Der Landesfischereiverband bemüht sich intensiv um den Schutz und die nachhaltige Nutzung der Aalbestände in heimischen Gewässersystemen. Dabei spielen Informationen über das Abwanderverhalten und die Wanderwege von der Lippe über den Rhein bis zur Nordsee eine entscheidende Rolle.
Im Rahmen einer Kooperation des LFV mit dem Landesamt für Natur, Umwelt und Verbraucherschutz (LANUV, Abteilung 5), dem Wanderfischprogramm NRW, der Universität Köln (Zool.
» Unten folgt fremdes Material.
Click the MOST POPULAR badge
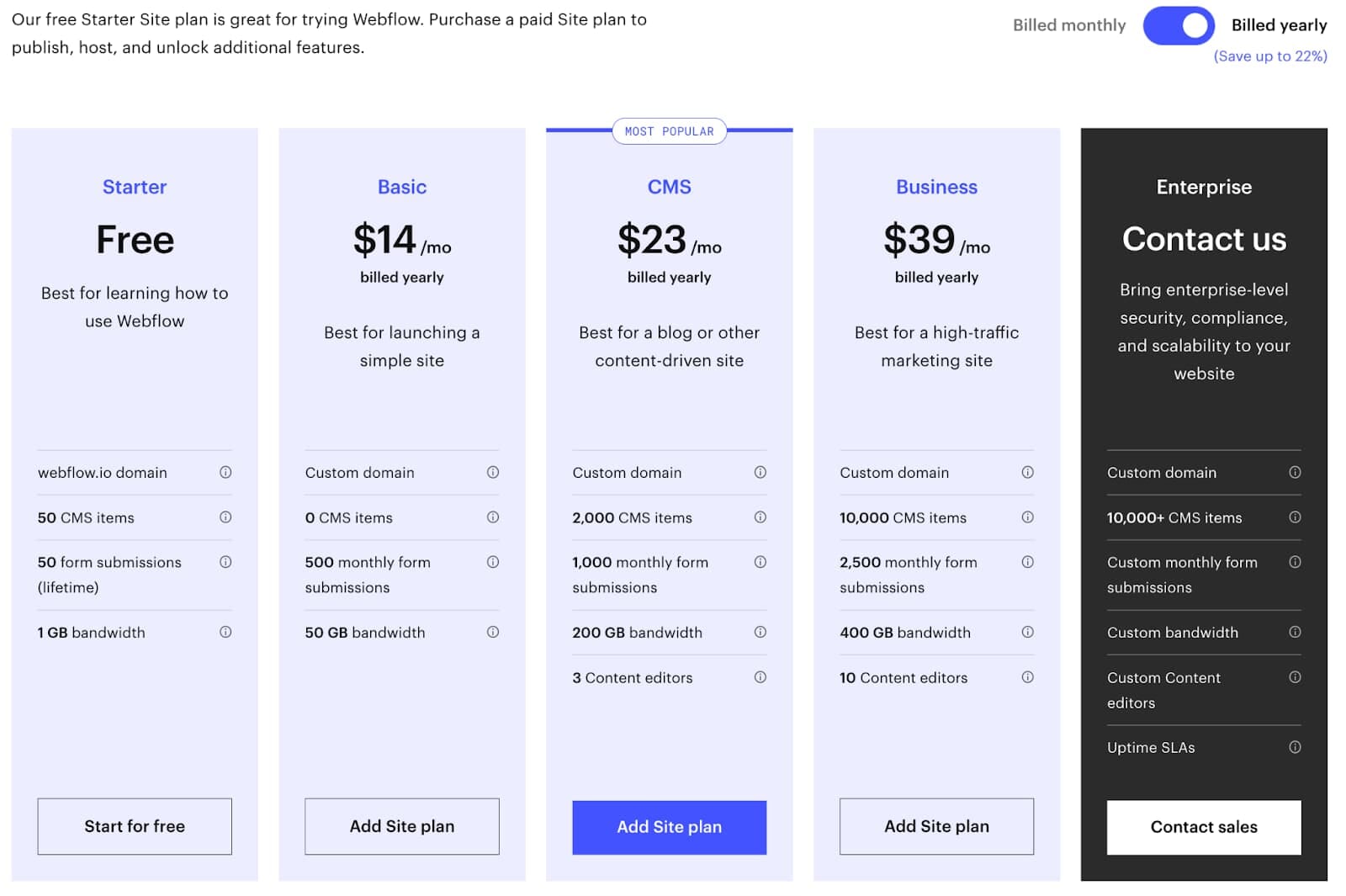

Institut, Forschungsstation Grietherbusch) und niederländischen Fachkollegen wurden im Dezember 2009 Blankaale mit Radiotranspondern (NEDAP-System) versehen und in der Lippe sowie im Rhein bei Köln ausgesetzt. Das von den Transpondern ausgesendete Signal wird durch eine Vielzahl von Empfangsstationen entlang der Wanderrouten im Rhein registriert. Die gewonnen Daten geben Aufschluss über Abwanderzeiten, Wandergeschwindigkeiten und den Weg der Aale durch das Rheindelta
Als katadrome Wanderfische ziehen die Aale als sog. Blankaale zum Laichen in die Sargasso-See im Westatlantik und legen dabei über 5000 km zurück. Der Internationale Rat für Meeresforschung hat den Bestand des Europäischen Aals als „außerhalb sicherer biologischer Grenzen“ eingestuft. Daher genießen Forschung an offenen Fragestellungen und intensive Bemühungen zum Schutz und zur nachhaltigen Nutzung dieser interessanten und fischereilich wichtigen Art höchste Priorität.